• Passage to read:

Yea, would agree - the diamond cut finish is superb! The leather is soooo comfortable too - one thing that was slightly lacking in the TT - they truely hold you in place!

Mine came with Continentals, let me know what yours have. Ride is superb btw.

Dont you mean Jan 2006!! I ordered mine in Feb 05, delivered 14th May. Theres some neat stuff on there too. I dont know what is standard on the UK Spec, but with the Hi Line computer, you get to be able to change loads of things through the Wiper Stalk (auto lock, auto open, coming home settings, dsiplay settings, even a vehicle status check (need to get the access code for that one though)

Jae


----------



## Rob.gti (Mar 30, 2005)

Yeah I do mean Jan 2006 

The UK cars get Midline computer as standard, which doesnt have the settings you describe. But I aint to bothered, its the drive that matters, and for that its brilliant!!!

I am pretty sure the GTI over here comes with Dunlop rubber, but will have to confirm when I pick it up Thursday, which I know is gonna feel like and age :?


----------



## Jae (May 6, 2002)

• Recorded data:
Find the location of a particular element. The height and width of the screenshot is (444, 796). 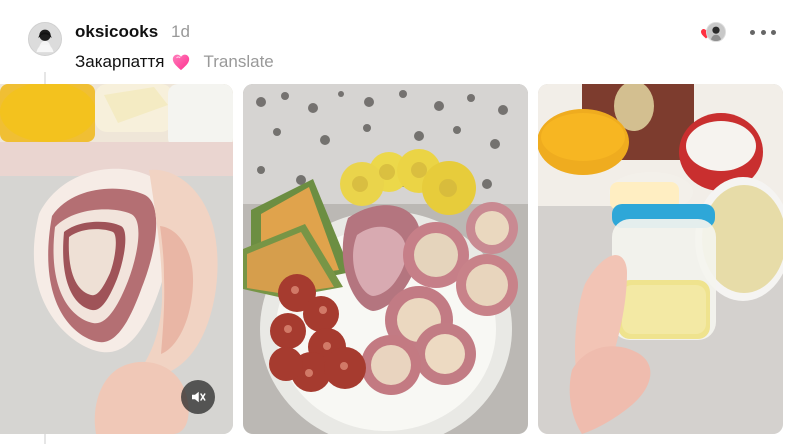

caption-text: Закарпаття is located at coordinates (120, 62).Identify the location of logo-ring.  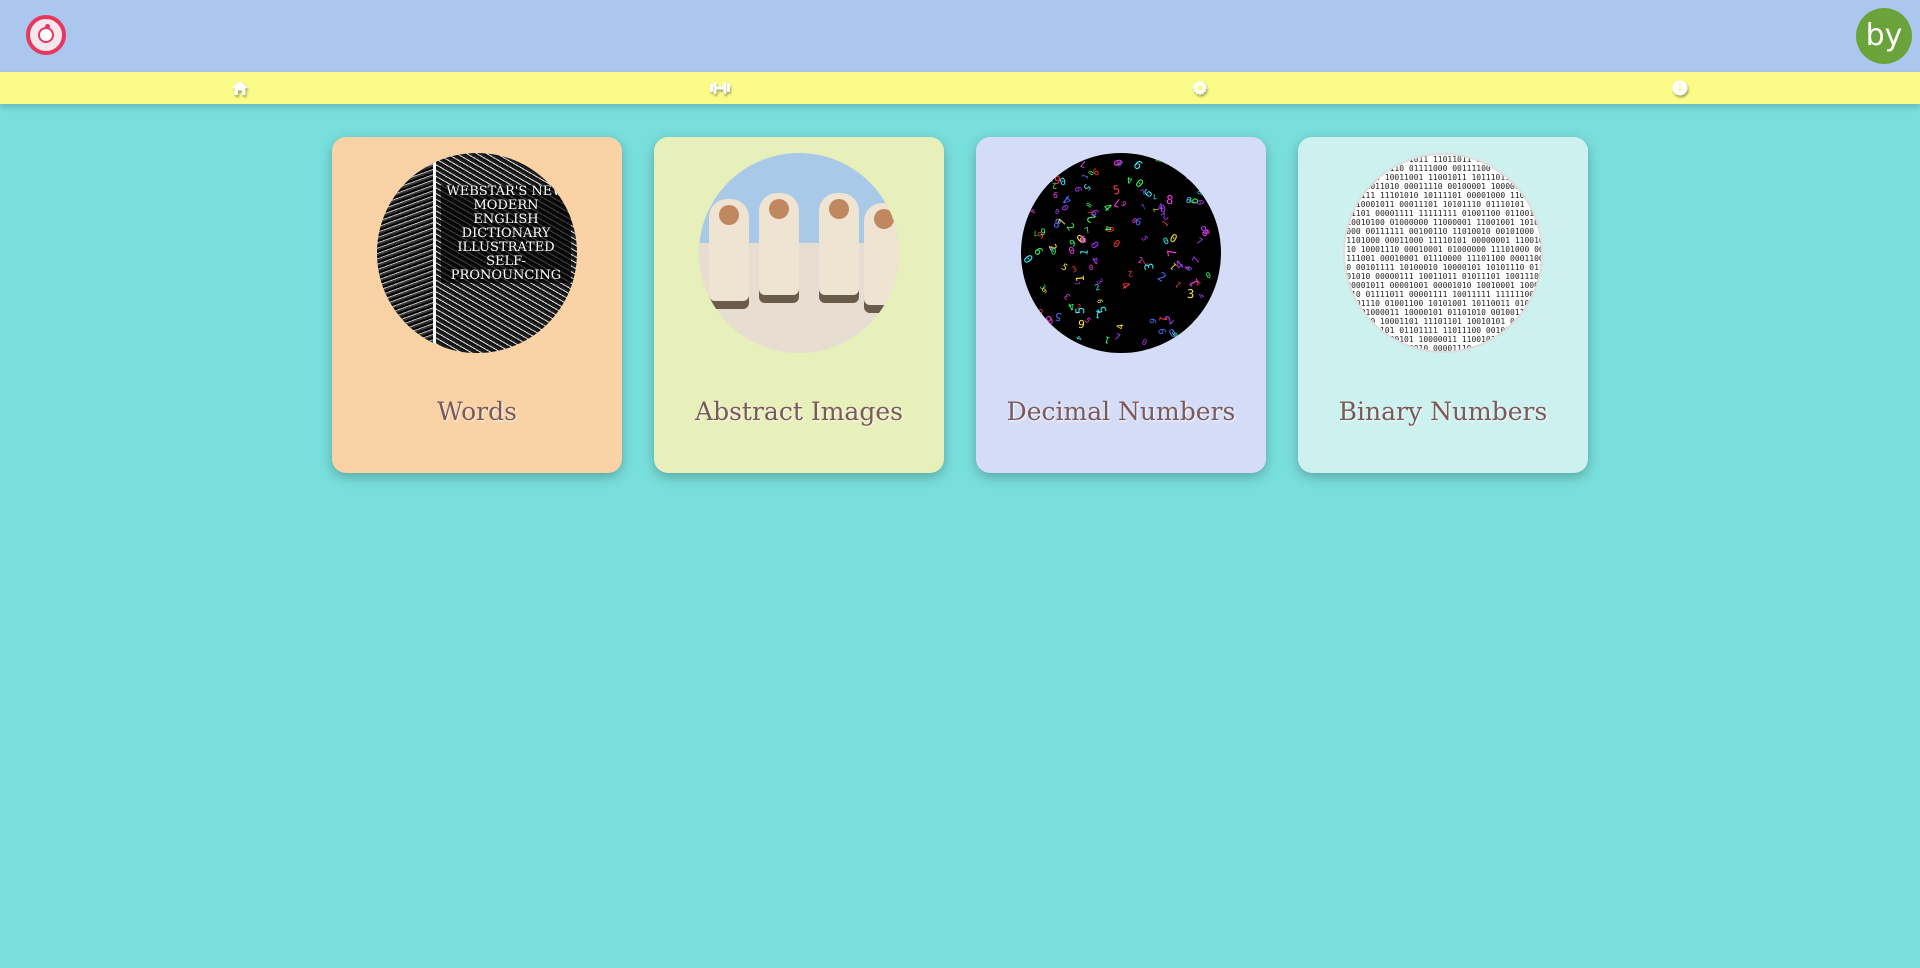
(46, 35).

• Work request:
Please translate this sentence from the car forum thread into Spanish: "Mine came with Continentals, let me know what yours have."

• Output for this task:
El mío vino con Continental, dime cuáles lleva el tuyo.